*What is required*. Edit the listing starting with the line with "This screenshot has" and going on through the line with "(264, 978)." so that "Identify" becomes "Determine", with everything else kept the same. Give only those lines and leave out the pictures.

*Data provided*.

▼

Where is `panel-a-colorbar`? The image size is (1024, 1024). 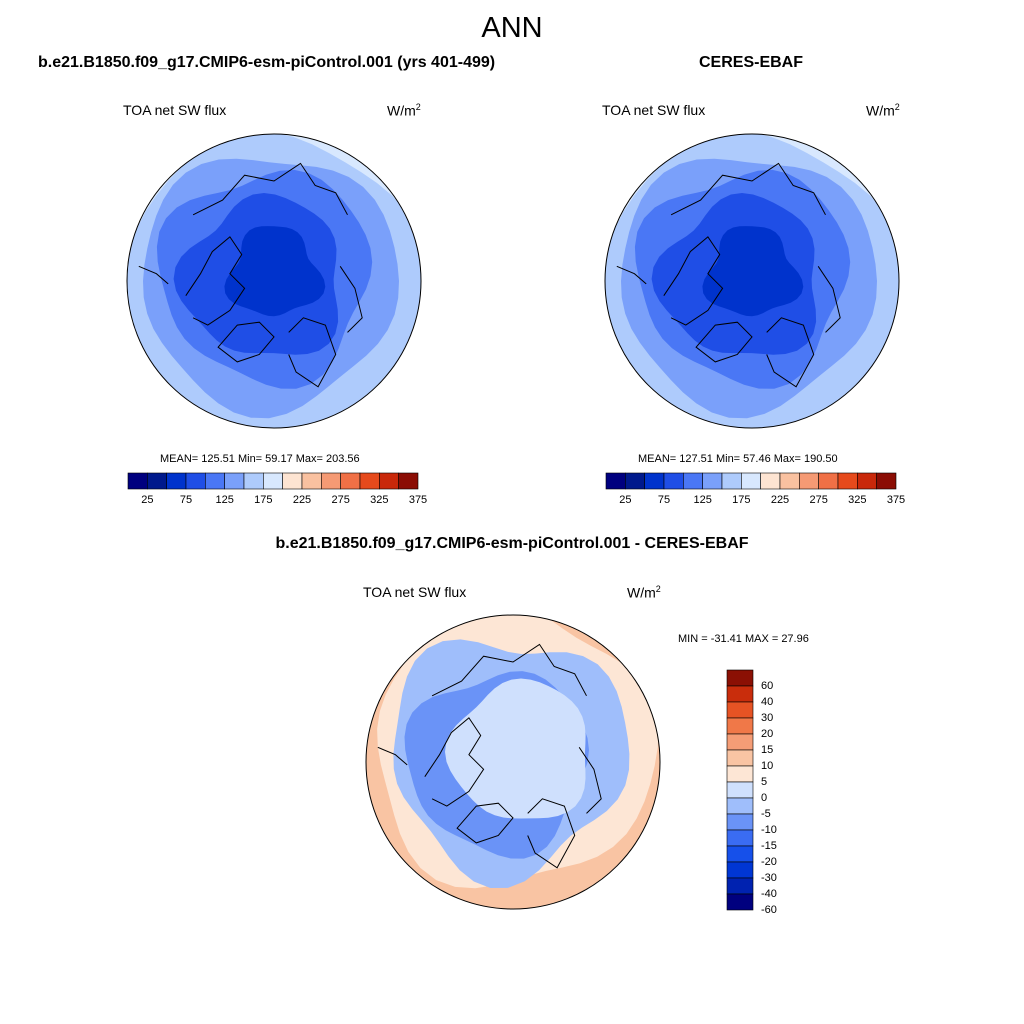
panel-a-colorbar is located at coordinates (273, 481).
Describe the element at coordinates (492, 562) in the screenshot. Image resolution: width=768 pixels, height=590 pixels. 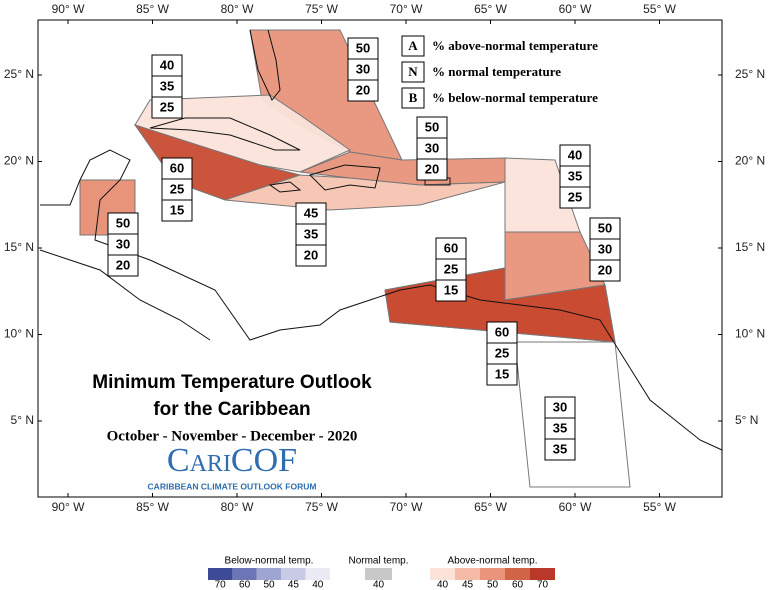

▲
▼

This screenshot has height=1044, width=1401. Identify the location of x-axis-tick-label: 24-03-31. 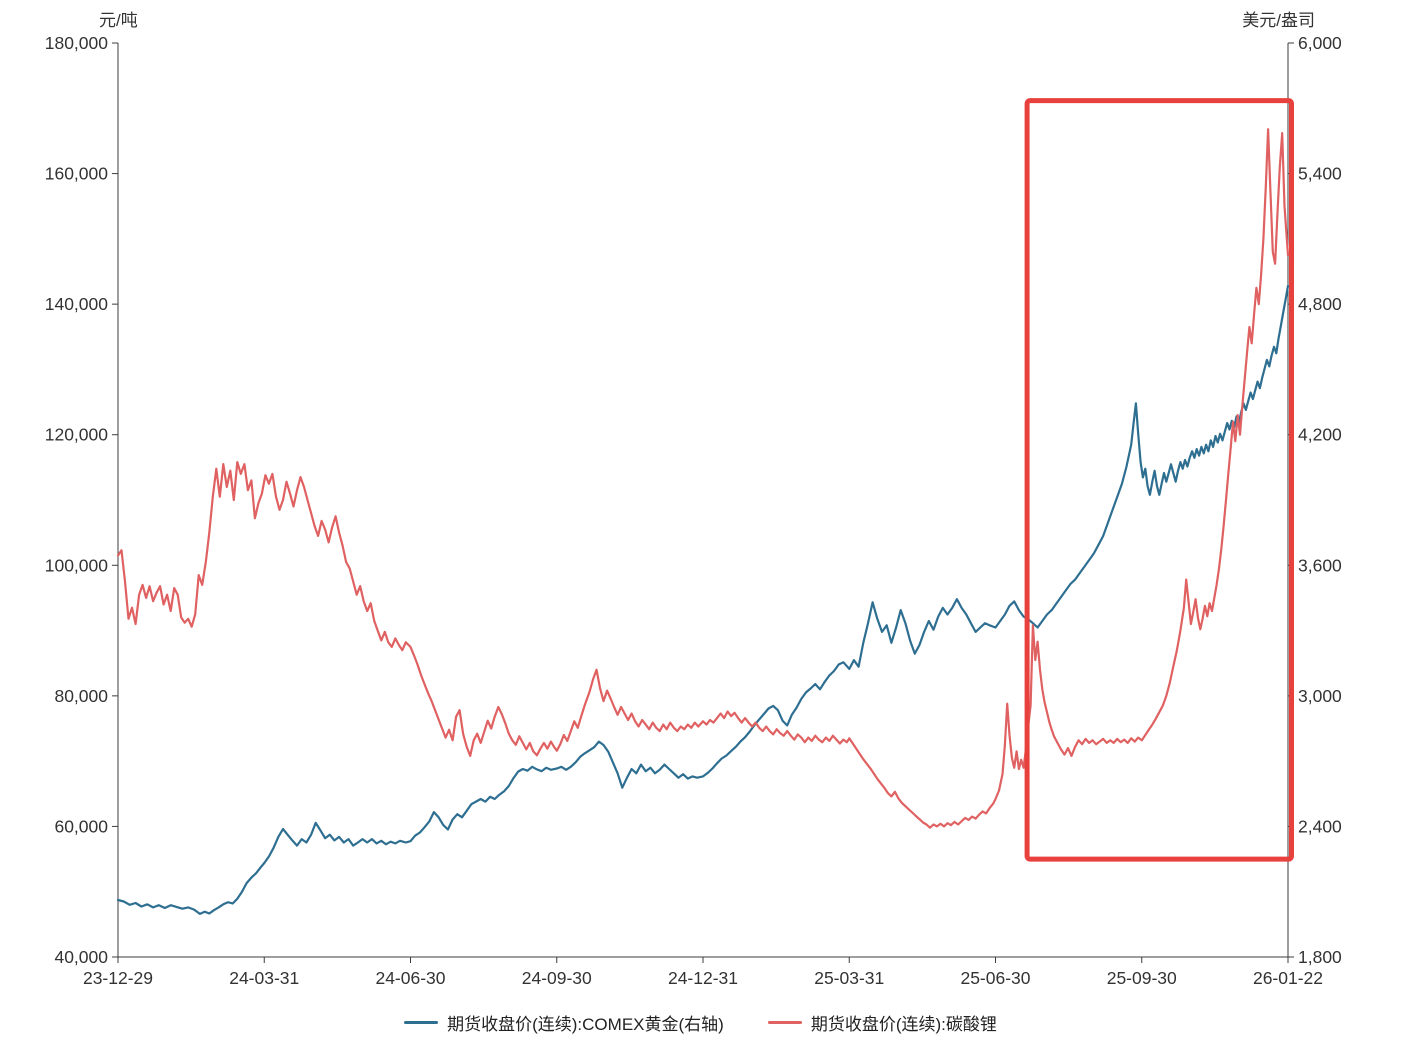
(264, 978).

▲

*Task response*.
This screenshot has height=1044, width=1401. Determine the location of x-axis-tick-label: 24-03-31. 
(264, 978).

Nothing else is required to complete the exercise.